The difference between people who are able to stick to their weight loss goals and those who can’t is that those who succeed have tied their dopamine system to their weight loss goal. When they eat less or do a workout, their brain releases dopamine because it is aware that those behaviors are tied to their valued goal. Their entire system has locked on to the process of achieving the goal. People who fail to lose weight however, see eating less and exercising as a punishment. They have not yet found a way to link their reward system to their goal.
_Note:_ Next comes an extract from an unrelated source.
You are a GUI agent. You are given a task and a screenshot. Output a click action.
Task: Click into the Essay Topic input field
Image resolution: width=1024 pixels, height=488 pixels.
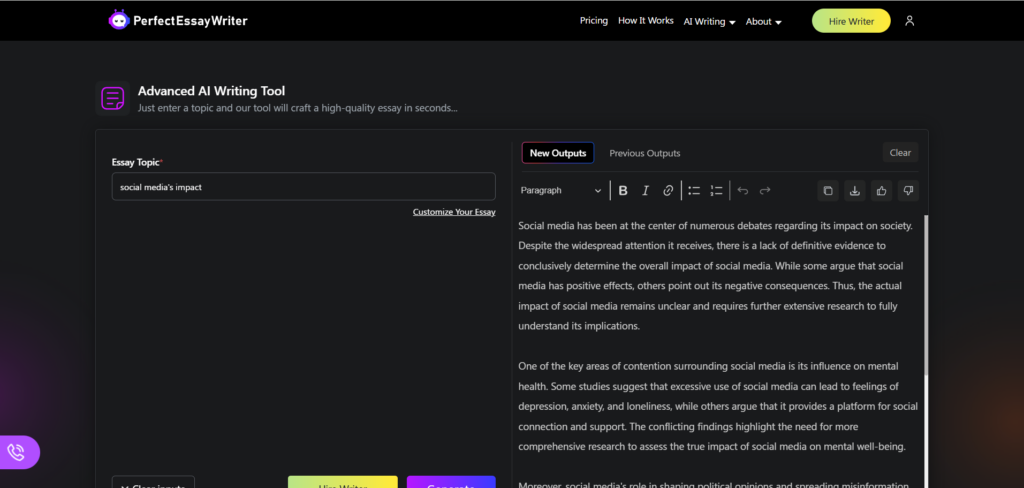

Ray Bradbury, who was dubbed by the NY Times as “the writer most responsible for bringing modern science fiction into the literary mainstream,” was once asked if he enjoyed writing. He replied, “Yes, it’s obvious that I do. It’s the exquisite joy and madness of my life, and I don’t understand writers who have to work at it. If I had to work at it, I would give it up because I don’t like working. I like to play.”
I realized that having fun was the key. It was up to me to find the perspective that made the game of investing just as enjoyable as the win.
While many traders like to view investing as if it were a game of Texas Hold ‘Em Poker, I prefer to approach investing as if I were solving a mystery, like Sherlock Holmes or L (from the anime, Death Note.)
When I work, I like to imagine that I am an independent detective on a hard case that no one has ever solved before. This little game gives meaning to the frustrating moments where I am having trouble finding a piece of information, or when I’m stretching my brain to its capacity to wrap my head around something complex.
Philip Fisher, the father of growth investing, also seemed to fancy himself as a sort of stock detective too, considering his meticulous scuttlebutt method. In fact, after coming home from work and having dinner with his family, his usual routine was to read library murder mysteries until bedtime.
Philip’s son, Kenneth, who also went on to manage money, described himself as a “wanna-be-kid-sleuth” when he was younger.
The most peculiar trading ritual I’ve come across so far is from micro cap investor and retired real estate appraiser Fred Carach, who wrote in his book, Forty Years A Speculator, that he dresses up as a riverboat gambler, lights up cigars, and sneers at his computer like Clint Eastwood before executing a buy order.
The point is, when you make things fun, you’ll do it more, and when you do it more, you’ll get better than everyone else at it.